WORK ORDER – Repeat, without any change, the entries presented below.

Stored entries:

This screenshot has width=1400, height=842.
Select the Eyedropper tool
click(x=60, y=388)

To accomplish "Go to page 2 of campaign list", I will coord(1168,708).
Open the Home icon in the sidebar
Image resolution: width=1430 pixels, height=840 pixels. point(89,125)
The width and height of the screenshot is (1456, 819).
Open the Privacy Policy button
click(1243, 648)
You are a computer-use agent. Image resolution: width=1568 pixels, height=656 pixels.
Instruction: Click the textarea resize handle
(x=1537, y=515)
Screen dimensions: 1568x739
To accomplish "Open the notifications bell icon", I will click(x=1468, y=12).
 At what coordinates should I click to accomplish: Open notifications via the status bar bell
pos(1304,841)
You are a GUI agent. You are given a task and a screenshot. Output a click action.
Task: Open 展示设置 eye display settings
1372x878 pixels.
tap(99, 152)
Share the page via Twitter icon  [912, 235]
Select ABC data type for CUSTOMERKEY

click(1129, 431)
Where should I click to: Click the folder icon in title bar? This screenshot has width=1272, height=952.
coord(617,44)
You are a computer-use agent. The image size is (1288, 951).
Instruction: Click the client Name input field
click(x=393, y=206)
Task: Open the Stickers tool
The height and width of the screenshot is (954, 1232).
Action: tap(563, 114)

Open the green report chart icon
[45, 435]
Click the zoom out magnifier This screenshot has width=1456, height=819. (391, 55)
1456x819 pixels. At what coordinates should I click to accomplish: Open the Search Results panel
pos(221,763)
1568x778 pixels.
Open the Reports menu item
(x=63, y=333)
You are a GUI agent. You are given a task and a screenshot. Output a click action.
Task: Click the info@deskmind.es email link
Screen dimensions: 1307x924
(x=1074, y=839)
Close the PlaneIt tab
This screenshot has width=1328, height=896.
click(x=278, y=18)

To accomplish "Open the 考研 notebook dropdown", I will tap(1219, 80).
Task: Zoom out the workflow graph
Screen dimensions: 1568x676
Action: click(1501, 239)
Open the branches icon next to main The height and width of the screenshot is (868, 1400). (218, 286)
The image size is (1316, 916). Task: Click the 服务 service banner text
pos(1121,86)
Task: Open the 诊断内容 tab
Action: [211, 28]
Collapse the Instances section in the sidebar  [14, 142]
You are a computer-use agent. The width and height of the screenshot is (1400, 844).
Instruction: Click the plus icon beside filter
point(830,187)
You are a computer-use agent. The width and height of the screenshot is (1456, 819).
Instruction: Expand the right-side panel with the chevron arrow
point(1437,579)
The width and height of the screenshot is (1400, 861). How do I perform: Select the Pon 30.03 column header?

EXERCISE RESPONSE –
This screenshot has width=1400, height=842.
Select the Eyedropper tool
click(x=60, y=388)

To accomplish "Go to page 2 of campaign list", I will coord(1168,708).
Open the Home icon in the sidebar
Image resolution: width=1430 pixels, height=840 pixels. point(89,125)
The width and height of the screenshot is (1456, 819).
Open the Privacy Policy button
click(1243, 648)
You are a computer-use agent. Image resolution: width=1568 pixels, height=656 pixels.
Instruction: Click the textarea resize handle
(x=1537, y=515)
Screen dimensions: 1568x739
To accomplish "Open the notifications bell icon", I will click(x=1468, y=12).
 At what coordinates should I click to accomplish: Open notifications via the status bar bell
pos(1304,841)
You are a GUI agent. You are given a task and a screenshot. Output a click action.
Task: Open 展示设置 eye display settings
1372x878 pixels.
tap(99, 152)
Share the page via Twitter icon  [912, 235]
Select ABC data type for CUSTOMERKEY

click(1129, 431)
Where should I click to: Click the folder icon in title bar? This screenshot has width=1272, height=952.
coord(617,44)
You are a computer-use agent. The image size is (1288, 951).
Instruction: Click the client Name input field
click(x=393, y=206)
Task: Open the Stickers tool
The height and width of the screenshot is (954, 1232).
Action: tap(563, 114)

Open the green report chart icon
[45, 435]
Click the zoom out magnifier This screenshot has width=1456, height=819. (391, 55)
1456x819 pixels. At what coordinates should I click to accomplish: Open the Search Results panel
pos(221,763)
1568x778 pixels.
Open the Reports menu item
(x=63, y=333)
You are a GUI agent. You are given a task and a screenshot. Output a click action.
Task: Click the info@deskmind.es email link
Screen dimensions: 1307x924
(x=1074, y=839)
Close the PlaneIt tab
This screenshot has width=1328, height=896.
click(x=278, y=18)

To accomplish "Open the 考研 notebook dropdown", I will tap(1219, 80).
Task: Zoom out the workflow graph
Screen dimensions: 1568x676
Action: click(1501, 239)
Open the branches icon next to main The height and width of the screenshot is (868, 1400). (218, 286)
The image size is (1316, 916). Task: Click the 服务 service banner text
pos(1121,86)
Task: Open the 诊断内容 tab
Action: [211, 28]
Collapse the Instances section in the sidebar  [14, 142]
You are a computer-use agent. The width and height of the screenshot is (1400, 844).
Instruction: Click the plus icon beside filter
point(830,187)
You are a computer-use agent. The width and height of the screenshot is (1456, 819).
Instruction: Expand the right-side panel with the chevron arrow
point(1437,579)
The width and height of the screenshot is (1400, 861). How do I perform: Select the Pon 30.03 column header?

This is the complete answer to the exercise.